Thursday, July 28, 2011

I'm not crazy, I'm just a little unwell...

So it's no secret I'm on medication.  I say that like it's so serious.  It's just a mid-range dose of a very popular antidepressant.  I, like most people on meds, sometimes feel like I'm better off the drugs.  I think that the pills are stifling the "real me" and just numbing me out.  I lack the ablity to cry.  I feel right now like I'm just a shadow of who I'm suppose to be.  I am a more creative, interesting person than this.  I could do so much more if these damn pills weren't holding me back.......then I remember what I'm like off the meds.
Ok, so I'm not THIS bad.

I lay on the couch for days, only doing the bare minimum in parenting to keep CPS at bay.  I forget to take a shower....for 10 days.  I eat everything in the house, but always feel hungry.  I cry uncontrollably because I wish I could be as happy as those girls in that tampon commercial.  I get mad at my husband for not being there in the middle of the day when I need someone to hold me.  I think about cutting.  I would never do it again, because even in my haze, I know I have too much to lose to go that far. I can't sleep at night because I'm sure something is going to grab me and pull me under the bed and feast on my corpse.  I am paranoid that all the people I know can see the crazy radiating off of me like heat from the pavement on a hot summer day. 

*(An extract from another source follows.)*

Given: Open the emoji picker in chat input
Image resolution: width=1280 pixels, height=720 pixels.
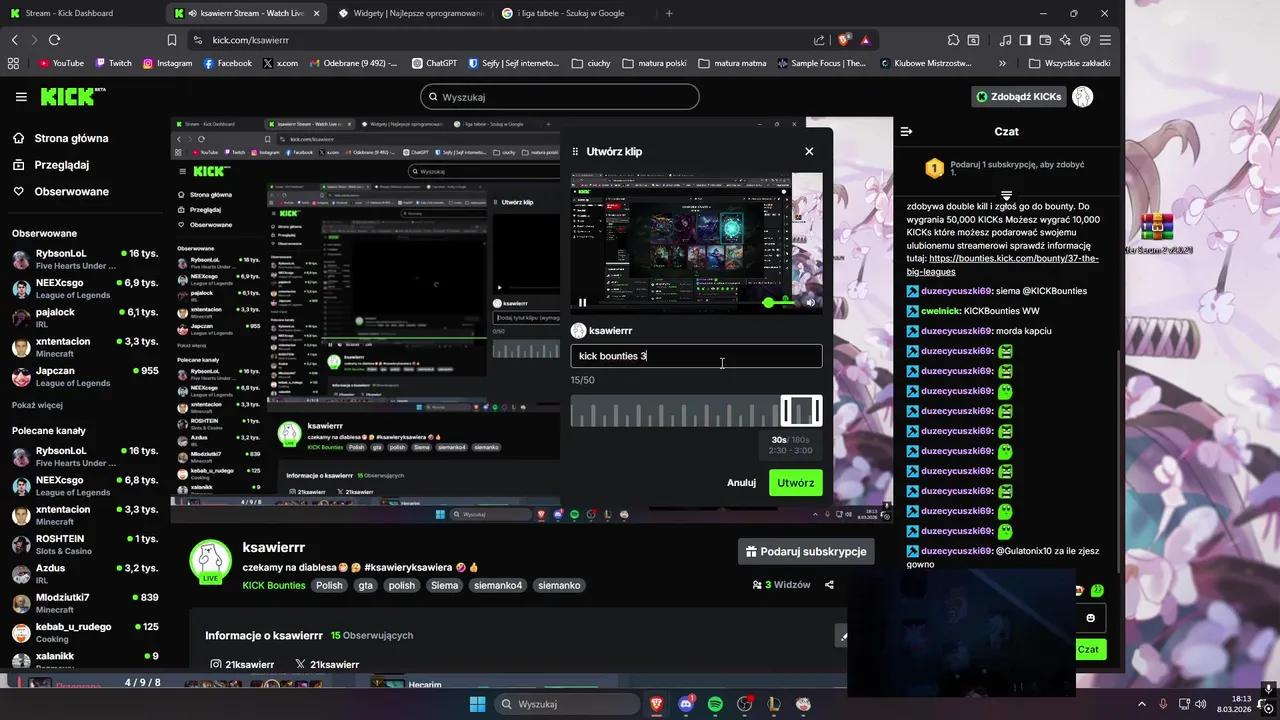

I think I'll ride out this whole "sane, but boring" thing for awhile.

Mental illness really effs with your head!

1 comment:

  1. I can totally relate to this, except I'm not on my medication right now (I really, really should be) and haven't been for awhile. I went through a period a few years ago where I took sometime off work, didn't shower for two weeks, moped around the house and contemplated my mortality. It sucked. The one thing I disliked about the meds, which you mentioned, was how they made me, well, not me. I haven't decided yet, if being "not me" is better than being the crazy hag I can be sometimes without the meds.